New Interpretation of the 3-D Configuration of Lateral Line Scales and the Lateral Line Canal Contained within Them
Date of Original Version
The lateral line scales are important features of bony fishes, but the three-dimensional configuration of the scales and the lateral line canal segments contained within them have been illustrated inaccurately in the literature. The lateral line scales of ten percomorph species (in Embiotocidae, Pomacentridae, and Pleuronectiformes Bothidae, Pleuronectidae) were studied histologically and in cleared and stained material. Canal diameter and the degree of overlap between adjacent lateral line scales appears to vary among species, but the lateral line scales are consistently oriented at a shallow angle, the cylindrical canal segments form a continuous canal that runs roughly parallel to the skin surface, one neuromast is typically found in the floor of each canal segment, and canal pores (when present) are perforations of the epithelium between adjacent lateral line scales. A new figure illustrates this anatomical configuration, which is in stark contrast to that portrayed in textbooks and in the primary literature, but is likely common among bony fishes.

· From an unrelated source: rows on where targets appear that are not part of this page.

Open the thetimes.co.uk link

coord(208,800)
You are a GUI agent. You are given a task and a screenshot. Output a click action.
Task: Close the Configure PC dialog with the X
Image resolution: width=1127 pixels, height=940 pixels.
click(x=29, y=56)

This work provides a new interpretation of a fundamental feature of bony fishes and highlights the ease with which inaccurate figures are disseminated and thus the need to verify the accuracy of anatomical illustrations.
Webb, Jacqueline F., and Jason B. Ramsay. "New Interpretation of the 3-D Configuration of Lateral Line Scales and the Lateral Line Canal Contained within Them." Copeia 105, 2 (2017): 339-347. doi:10.1643/CG-17-601.